WHAT YOU SHOULD DO:
Reproduce the lines that begin with the line containing "You are a GUI" and end with the line containing "click(x=634, y=384)", including both of those lines, and leave out the pictures.

RECORDS:
>> start
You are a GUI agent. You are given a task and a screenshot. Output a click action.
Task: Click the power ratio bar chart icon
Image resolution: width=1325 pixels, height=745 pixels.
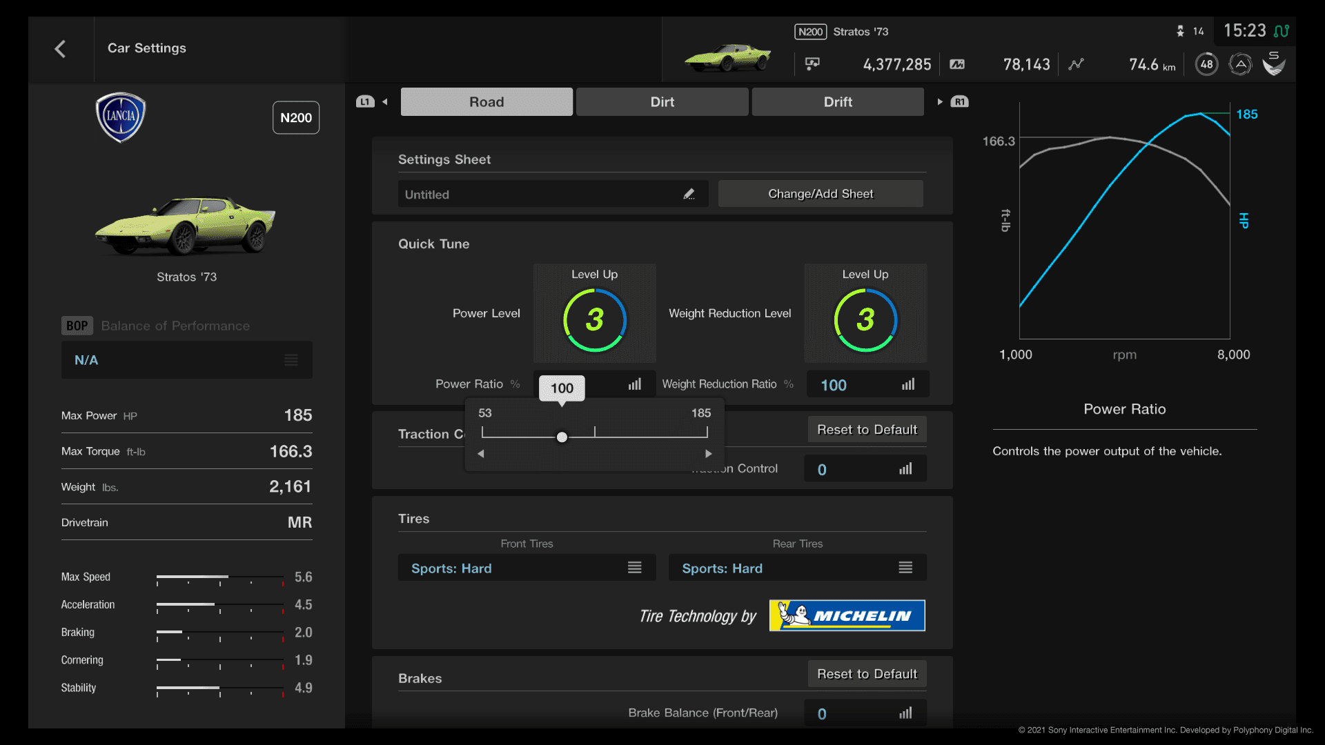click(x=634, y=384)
>> end
>> start
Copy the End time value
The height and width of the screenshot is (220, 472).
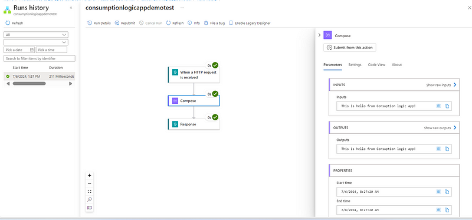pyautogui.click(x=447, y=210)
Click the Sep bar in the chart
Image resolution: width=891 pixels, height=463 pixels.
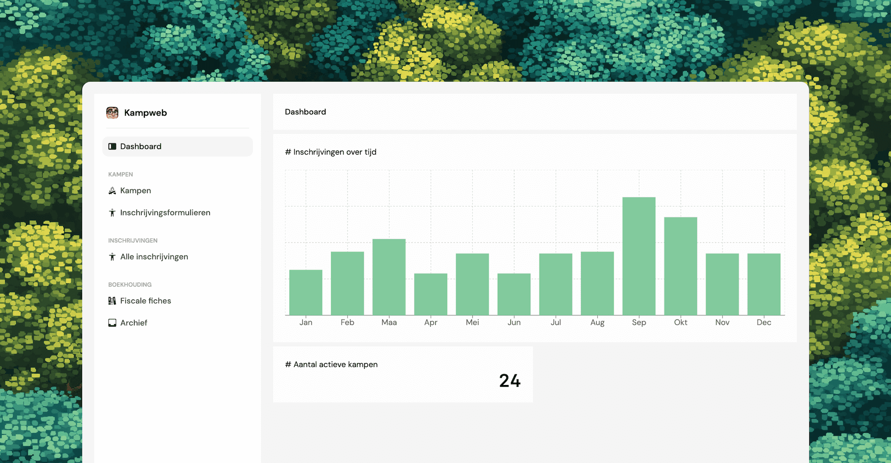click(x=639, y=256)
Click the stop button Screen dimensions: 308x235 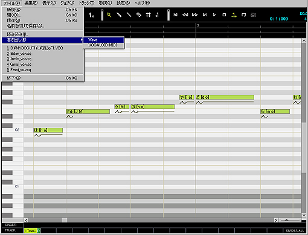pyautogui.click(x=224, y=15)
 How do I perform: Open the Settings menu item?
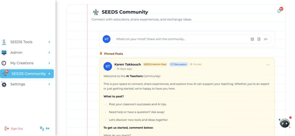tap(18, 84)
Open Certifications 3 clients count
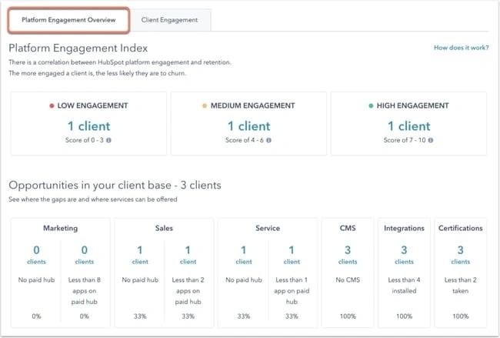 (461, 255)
>> end
>> start
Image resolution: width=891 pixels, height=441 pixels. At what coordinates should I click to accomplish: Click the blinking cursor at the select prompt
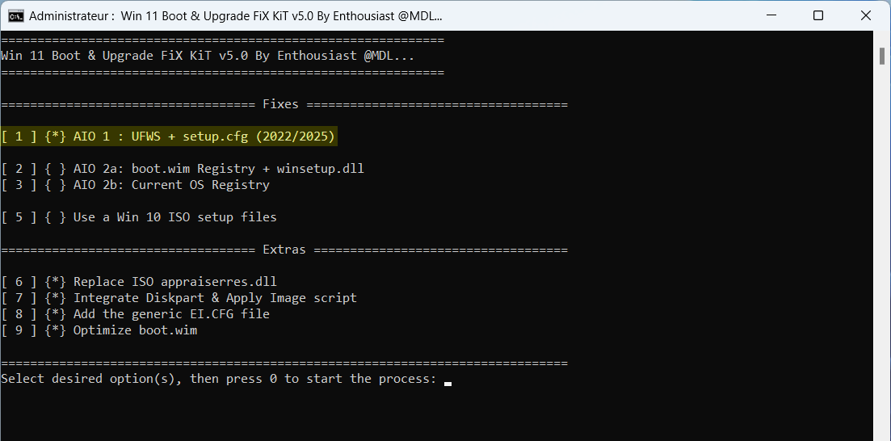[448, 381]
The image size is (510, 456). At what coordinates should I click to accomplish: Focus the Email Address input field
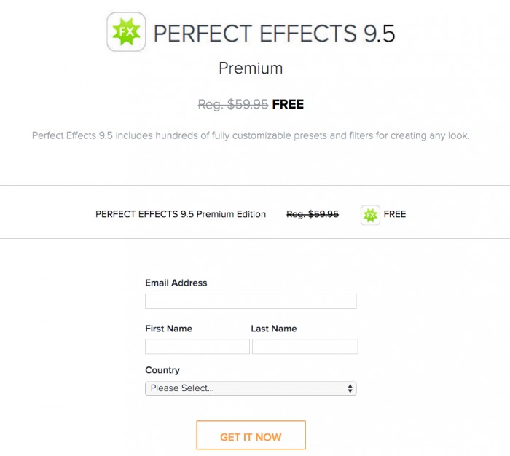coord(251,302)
>> end
COMPLETE OUTPUT:
You are a GUI agent. You are given a task and a screenshot. Output a click action.
Task: Click the power ratio bar chart icon
Image resolution: width=1325 pixels, height=745 pixels.
click(x=634, y=384)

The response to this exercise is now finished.